Jung Hyemin..
Sebuah nama yang kini tertera pada sebuah nisan. Nisan yang tertancap pada tanah baru di tengah rerumputan hijau.
Sebuah gambaranpun nampak tengah di dekap oleh seorang pemuda tampan meski wajahnya dipenuhi tangis. Wajah yang memerah dengan mata yang sembab. Isak tangispun masih pilu terdengar di antara riuhnya angin disana.
Ia elus wajah tak hidup dalam foto yang kini ia dekap di dadanya. Ia bergumam "ibu.." dalam satu bisikan disusul rintihan tangis yang lain.
"Aku mencintaimu bu," ucapnya lagi dengan bulir air mata yang kian bertambah membasahi wajahnya.
Cukup lama ia berdiri disamping gundukkan tanah tersebut. Di tengah teriknya matahari. Hingga sebuah payung hitam tiba-tiba hadir dari tangan lain. Melindungi dirinya dari terik tersebut.

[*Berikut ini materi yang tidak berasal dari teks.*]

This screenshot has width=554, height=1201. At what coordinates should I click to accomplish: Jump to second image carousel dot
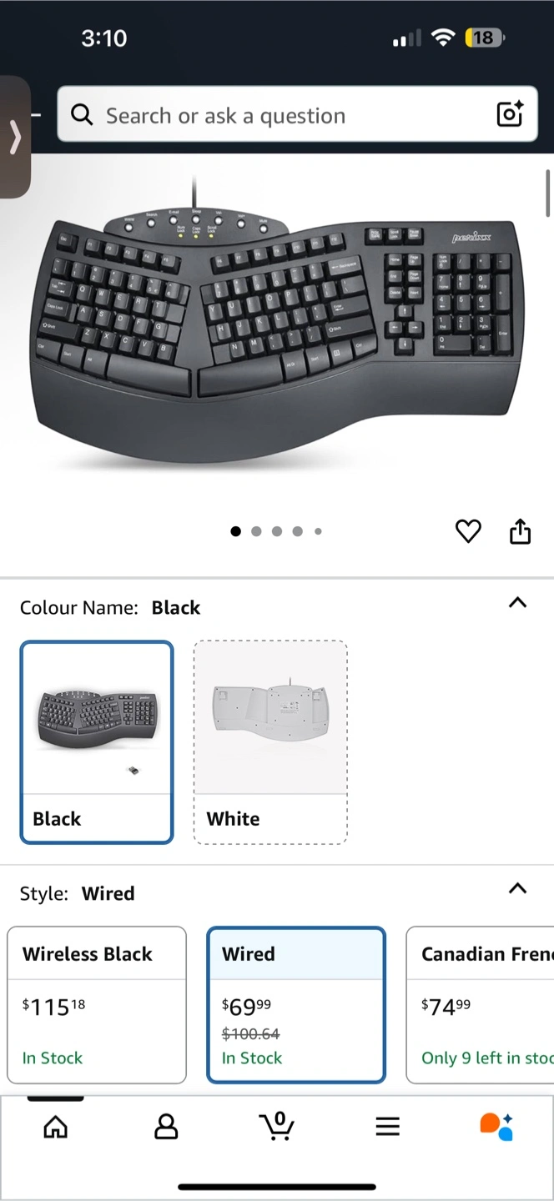[256, 531]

"Cukup Seok. Sampai kapan kau berdiri disini?"
Seokmin tak bergeming. Ia terus saja memanggil sang ibu dalam tangisnya. Memandang gundukan tanah itu meski pandangannya mengabur karena tangisnya.
"Bu, jangan tinggalkan aku! Jangan!"
"Hyung juga tak ingin ia pergi seperti ini," timpal Seungcheol pada akhirnya.
"Dia pergi tanpa mengatakan apapun pada kita. Padahal hyung ingin berbicara banyak dengannya," imbuhnya dalam suara yang sebenarnya hampir bersaingan dengan suara isak Seokmin.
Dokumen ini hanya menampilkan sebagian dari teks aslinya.